The best you can do is disenfranchising anything less than the majority's opinion.

I think the current US model works well. Free speech, unless it's going to lead to immediate harm and such.

Anything more than that is a step into authoritarianism, and where I fear we're headed. The private sector has already tried to be said arbiters, so it's interesting to see where this ends up.




What you claim to be impossible is in fact routinely and successfuly done.
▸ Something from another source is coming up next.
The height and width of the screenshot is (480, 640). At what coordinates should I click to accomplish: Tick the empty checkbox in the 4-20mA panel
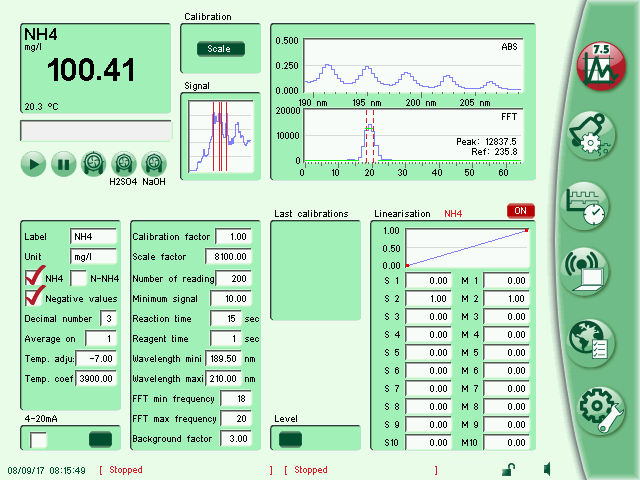click(x=39, y=439)
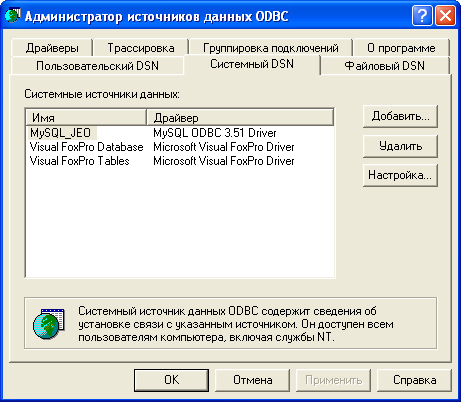
Task: Select the Группировка подключений tab
Action: click(x=271, y=48)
Because the point of hate speech bans is not at all to police opinions, it's about making sure everyone can live in peace no matter what opinion anyone holds.

Looking at your example for the point of view of the German criminal code, section 130 (https://www.gesetze-im-internet.de/englisch_stgb/englisch_st...):

* believing that God is real, and the Bible is real, and homosexuals are sinners is completely outside the scope of the law, since it only concerns speech, not beliefs.

* saying "God is real, and the Bible is real, and homosexuals are sinners" is also not affected (this is dogma of the Roman Catholic Church, frequently stated in public) because no matter whether you believe it to be true or not, it does not imply anyone should do anything in particular, and thus does not affect the public peace.

* saying "God hates homosexuals and they will burn in hell", still the same, what God does in hell is outside the scope of the law.

* saying "Every god-fearing man should do god's will and kill homosexuals on sight" in public in front of a crowd - BEEEP, BEEP, BEEP, we got ourselves a statement suited to causing a disturbance of the public peace, go to jail for between three months and five years.

* saying "People should not let homosexuals into their homes" - not affected, whom people let into your private homes is not a matter of public peace.

* saying "Companies should not employ homosexuals" - again not affected for the same reason, although companies who actually refuse to employ homosexuals would be in violation of an entirely different (anti-discrimination) law.

So you see: it's not actually that difficult.

> I think the current US model works well. Free speech, unless it's going to lead to immediate harm and such. Anything more than that is a step into authoritarianism

This is a lovely example of status quo bias.


Yeah but all of those things said that you say are apparently okay can lead to declining mental health in gay individuals, who eventually kill themselves after years or decades of mental abuse.


I'm not saying those things are "okay", they are just not something that's appropriate to handle via criminal law.